Por cá, o governo foi aqui e além congratulado com o feito extraordinário de ter fechado um semestre tão difícil com apenas 5,7% de défice público, usando provavelmente a tática "Centeno" do "confinamento orçamental", ou seja, o conhecido mecanismo das cativações.
Na verdade, as primeiras vítimas estão já a aparecer no horizonte: os desempregados, vítimas da mudança do regime de lay-off simplificado. O governo quis aliviar a despesa pública e pôr a conta maior do lado das empresas. Milhares destas terão abdicado já de manter alguns funcionários ligados ao "ventilador económico" e optado por decretar falência ou despedir parte do pessoal a partir de outubro.
Ou seja, não satisfeito com o facto de ter gasto metade dos mil milhões/mês que previa com o lay-off, o governo resolveu esticar ainda mais a corda e, tudo indica, partiu-a. Não há retoma de verão que faça sair do estado de coma tantos milhares de empresas. Quando chegarmos a dezembro e janeiro, ver-se-á o que aconteceu. E já será tarde.
O The New York Times tem seguido dia a dia a evolução das vacinas e o balanço é promissor: 28 na fase 1 de testes, 15 na fase 2, dez na fase 3 e cinco já em uso limitado.
Tudo isto espremido e dá ainda pouca coisa. Nenhuma está autorizada para ser produzida em massa, mas há uma boa notícia: Bill Gates está a dirigir as operações, em conjunto com várias ONG e a Organização Mundial da Saúde, quanto à logística. Supõe-se que no arranque sejam distribuídas à escala global dois mil milhões de doses. Ou seja, no fim dos testes haverá embalagens, armazenamento em frio e condições de transporte. Logo que exista luz verde, os aviões descolam.

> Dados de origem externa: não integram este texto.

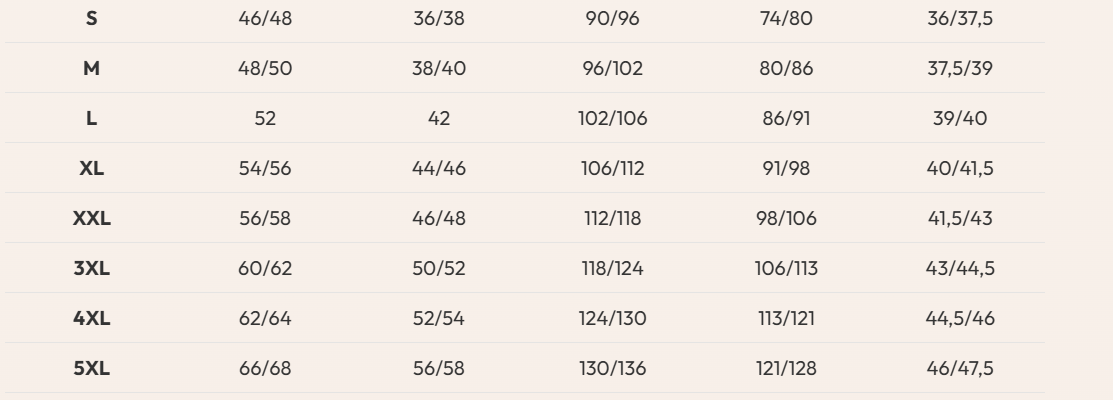
Task: Click the L size row header
Action: tap(92, 119)
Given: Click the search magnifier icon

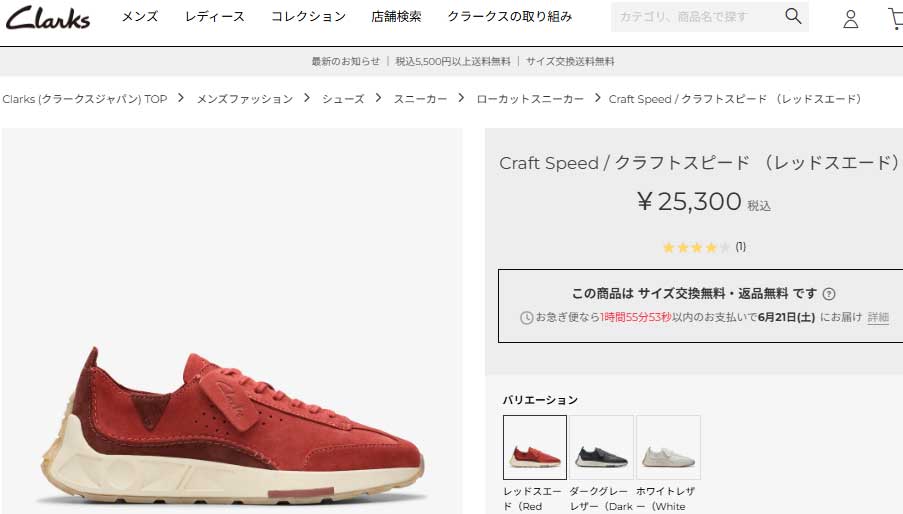Looking at the screenshot, I should (793, 16).
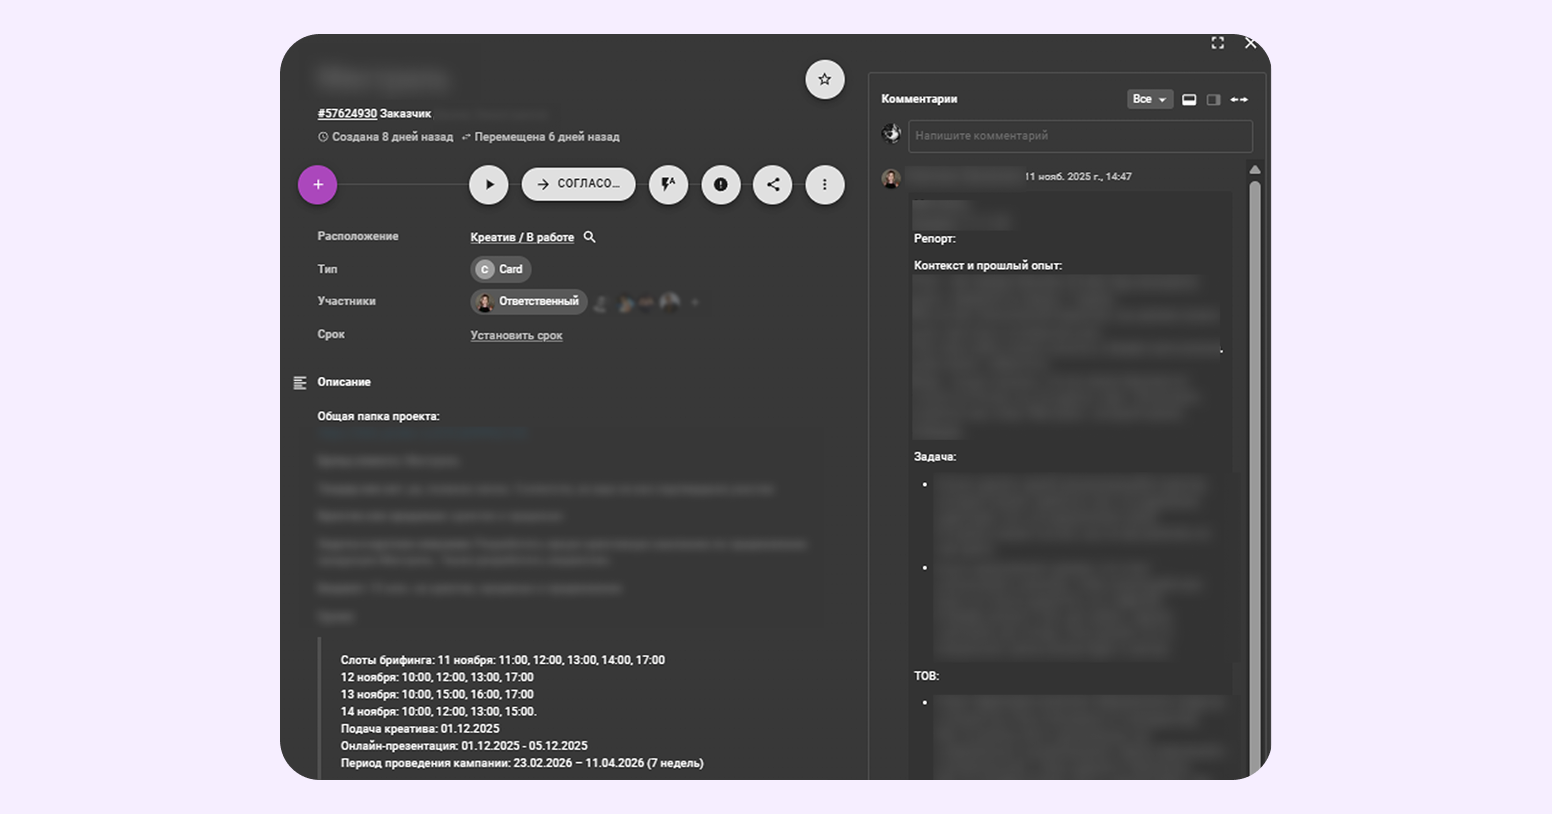
Task: Switch comments to side panel layout
Action: (x=1213, y=100)
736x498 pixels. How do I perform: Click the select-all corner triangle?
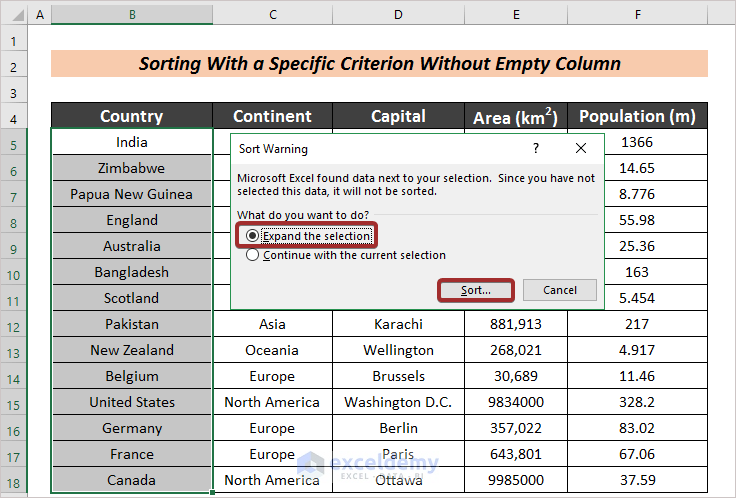(x=14, y=16)
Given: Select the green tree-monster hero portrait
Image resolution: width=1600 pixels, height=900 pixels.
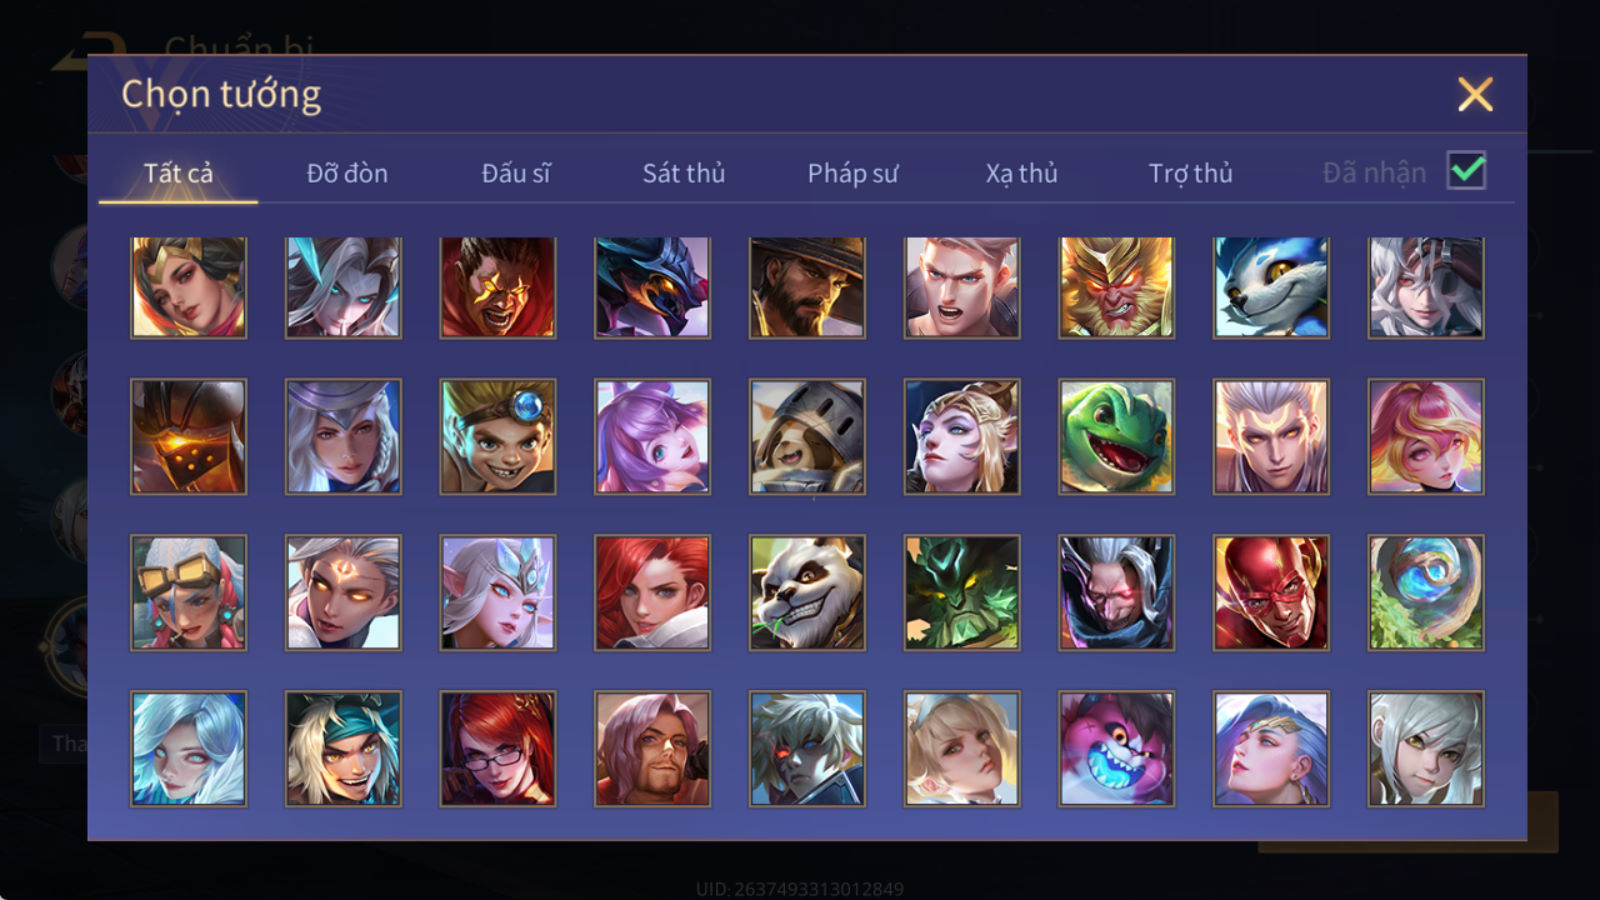Looking at the screenshot, I should click(x=962, y=593).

Quanto aos nomes que lideram a corrida, comecemos pelas cinco que estão em administração limitada: quatro são chinesas e uma russa.
A chinesa CanSinoBio, desenvolvida na Academia Militar de Ciências Médicas de Pequim já está a ser administrada opcionalmente a militares enquanto prosseguem os testes finais (fase 3) na Arábia Saudita, no Paquistão e na Rússia.
Na Rússia, Vladimir Putin anunciou a administração da vacina Sputnik V, uma criação do Instituto de Investigação Gameleya, pertencente ao Ministério da Saúde, mas a verdade é que se tratou do uso em dois mil voluntários, mais tarde alargado a 40 mil, mantendo-se o desenvolvimento dos testes da fase 3. Nenhuma encomenda com destino a Brasil, México ou Índia foi entregue.
As restantes três são igualmente chinesas, produzidas por Sinovac, Sinopharm e Instituto de Produção Biológica de Wuhan. Também aqui esta "vanguarda" de aprovação é relativa já que se traduz apenas em usos de emergência decretados pelo Estado chinês e, num dos casos, também pelo pessoal médico dos Emirados Árabes Unidos.
Mas se as cinco vacinas em uso limitado parecem ter alguma dianteira, na verdade a comunidade científica ocidental está a olhar para os grandes nomes da investigação farmacêutica: Moderna e Johnson & Johnson (Estados Unidos); os suecos e ingleses com a vacina Oxford AstraZeneca; os alemães bioNTech em consórcio com a chinesa Fosun e os nova-iorquinos da Pfizer; e o Instituto de Pesquisa Infantil Murdoch na Austrália. Com estratégias diferentes, e maior ou menor avanço dentro da fase 3, é provável que haja algum desenvolvimento e produção até ao final do ano ou ao longo do primeiro trimestre de 2021.
Alguns virologistas consagrados têm dito que a crise pandémica só estará, no entanto, ultrapassada no verão. Se assim fosse, e embora pareça muito tempo, estaríamos perante o mais rápido avanço científico da história da humanidade.